Diagnosing Convert Neuroses



If I'm honest, most of the ageing Catholic congregation in my Parish would say "Crisis? What crisis?" with respect to the current situation in the Church. If I rattled off a few concerns, they would likely say "Where on earth are you getting all this information, it's all news to me!"

Some, much smaller number might have read some stuff in The Catholic Herald, or one of the other Catholic news publications, but might not really grasp the seriousness of the problem we currently face. They like the smiley, friendly Pope and don't have any grasp of the obvious, numerous and atrocious theological problems with his writing.

Although my own faith was gifted to me by my parents at birth, and my greatest Catholic role model was undoubtedly my Irish Grandmother, Mary, I would say that generally speaking, us cradle Catholics are pretty poor at practising our faith. It is more likely to be a cultural thing, something we were born with, some part of our identity. Many of us don't really bother much with it, it is much like being Italian or Irish, it is just part of the tapestry of influences that make you who you are.

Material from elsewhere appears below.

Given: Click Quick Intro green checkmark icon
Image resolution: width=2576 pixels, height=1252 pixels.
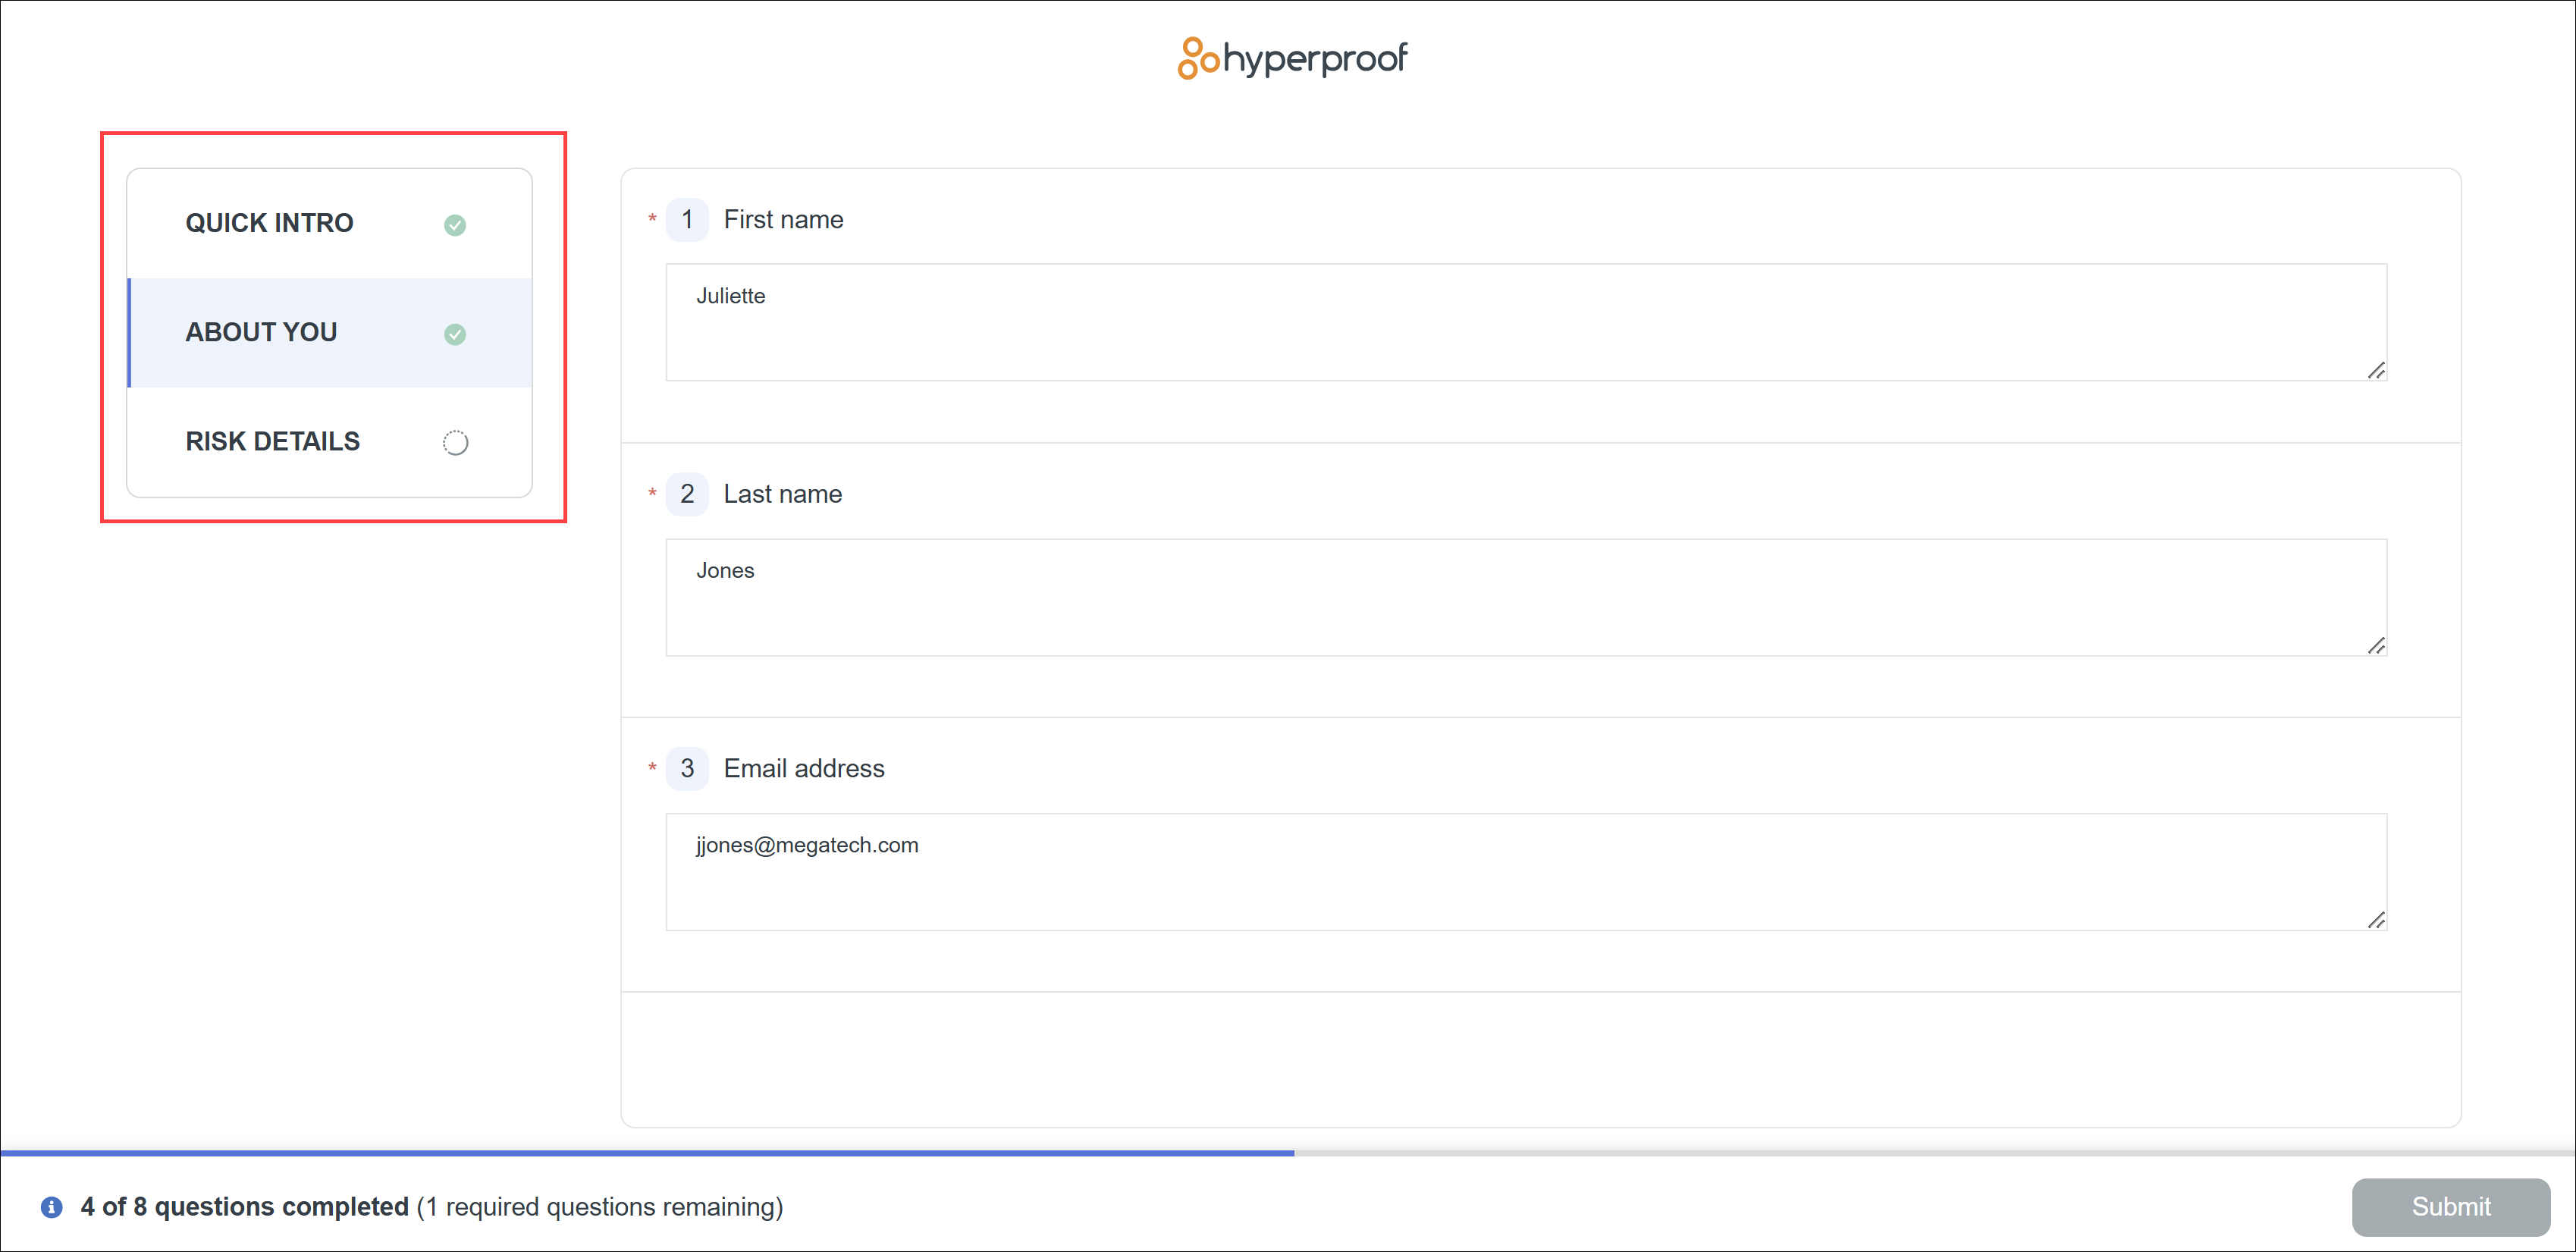Looking at the screenshot, I should tap(455, 225).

By contrast, converts to the faith of my acquaintance, tend, by and large, to be people who have made a pragmatic assessment and then a conscious choice for the Church. It has long been my experience that they are more committed (even to the point of shaming cradle Catholics) and better informed.

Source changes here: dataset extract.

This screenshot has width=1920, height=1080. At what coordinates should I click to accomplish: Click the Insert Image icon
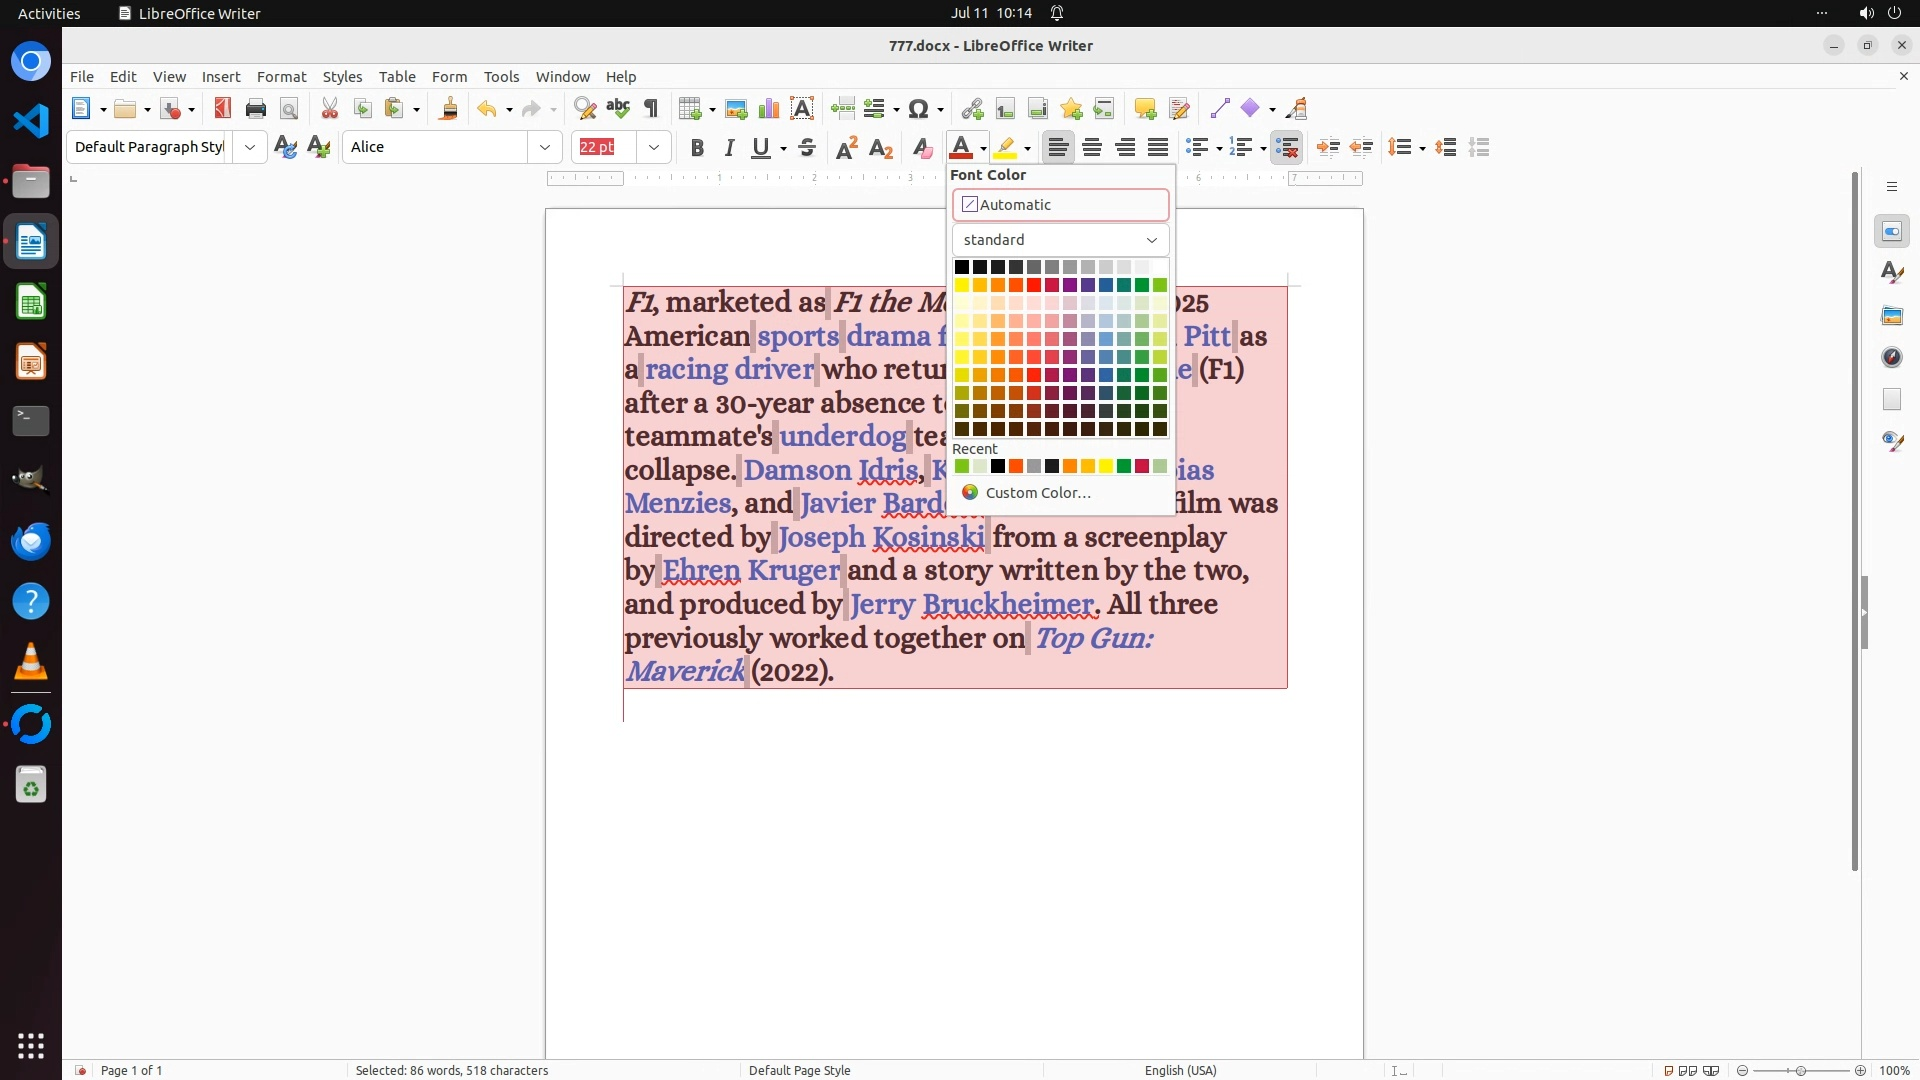[x=736, y=109]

In the world of this incredibly divisive Franciscan Papacy, we find three main camps. Those who are concerned, those who support Pope Francis, and those who are unaware.

In the middle camp, the main cheer leading comes from inside the Vatican itself, with a growing number of embarrassing pseudo-intellectual discourses which are then ritually disembowelled by thinking Catholics.

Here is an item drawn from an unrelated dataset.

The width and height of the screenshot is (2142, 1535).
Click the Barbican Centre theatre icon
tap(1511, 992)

One of the main cheer leaders for the Pope has been Austen Ivereigh, who specialises in arrogant and bellicose invective which appears almost Gnostic in the fact that it seems he is trying to say that only he really understands what is actually going on and everyone else is getting worked up about nothing.

The way in which he achieves this; his modus operandi, has been analysed by Dr Joseph Shaw here. From this analysis, the most striking revelation is that Ivereigh is much better at arguing than he is at discerning the reality or truth of an argument. Shaw explains:
Ivereigh is an incomparably more sophisticated media operator than Loftus, but what's is particularly striking about his latest column is how appallingly rude it is. He doesn't just casually refer to his opponents as neurotics: he goes to some lengths to suggest he is using the word in a technical, medical, sense. He is really, truly, saying that half a dozen named Catholic journalists and commentators are mentally ill, for the simple reason that they disagree with him. Outrage is absolutely appropriate, but I fancy it will get us all nowhere.
....
I suppose it's worth stating the obvious, that the approach I've described deepens divisions and embitters opponents, and that it is contrary to charity and intellectually dishonest. But hey, all's fair in love and war, isn't it?
Dan Hitchens does an excellent job of highlighting the errors and inconsistencies in Austen Ivereigh's bizarre attack.

He starts by demonstrating that those on Austen's "side" (if you like) lack any sort of concensus, and can be shown to be pointing the finger in all sorts of directions. Dan draws together some of the bizarre theories which have been bandied around, sometimes by quite senior figures (who should know better), and which lay the blame for the current concern and confusion at various disparate sources:
In the last few years, many Catholics have become uneasy about statements coming out of Rome, and about the general direction of the Church. But which Catholics? According to a recent article in the Vatican newspaper, the “main obstacle” is “a good part of the clergy”. Then again, an article in Crux last year identified those “going against the Pope” as “almost always lay”.
Some believe that the issue is geographical: Massimo Faggioli describes an unease about the Church changing its style “from a Western one to a global religion”. Conversely, Cardinal Walter Kasper has said that the recalcitrant tend to be African or from “Asian or Muslim countries”.
That's quite a round up of different theories! It is in this context that Hitchens shows that Ivereigh's own theory follows none of the above, but instead puts the blame on critics being 'converts'. The idea is patently nonsense. People who are concerned are people who love Christ and love the Church, as Dan explains:
Because of my job, I hear a lot of unsolicited opinions about the state of the Church, and I can tell you that there is anxiety among priests and laypeople, Westerners and Resterners, Vatican officials and stay-at-home-mums, distinguished professors and simple folk, pious old ladies and opinionated young men, High Tories and Corbynistas, dour traditionalists and smiley cheerleaders for Vatican II. The most shocking stories I have heard are of people losing their faith or priests leaving the priesthood. Some of the saddest are of gay or divorced Catholics who have made great sacrifices to follow the Commandments, and feel that their efforts are being treated as meaningless.
You see, Austen's captious rhetoric is not intended to be honest or enlightening in any way, it is just a petty swipe at some fellow journalists who, it seems, disagree with him. Sign for me that the problem he is so adamant does not exist, is very real, and illuminated by the division he perpetuates by insisting on being an apologist for chaos.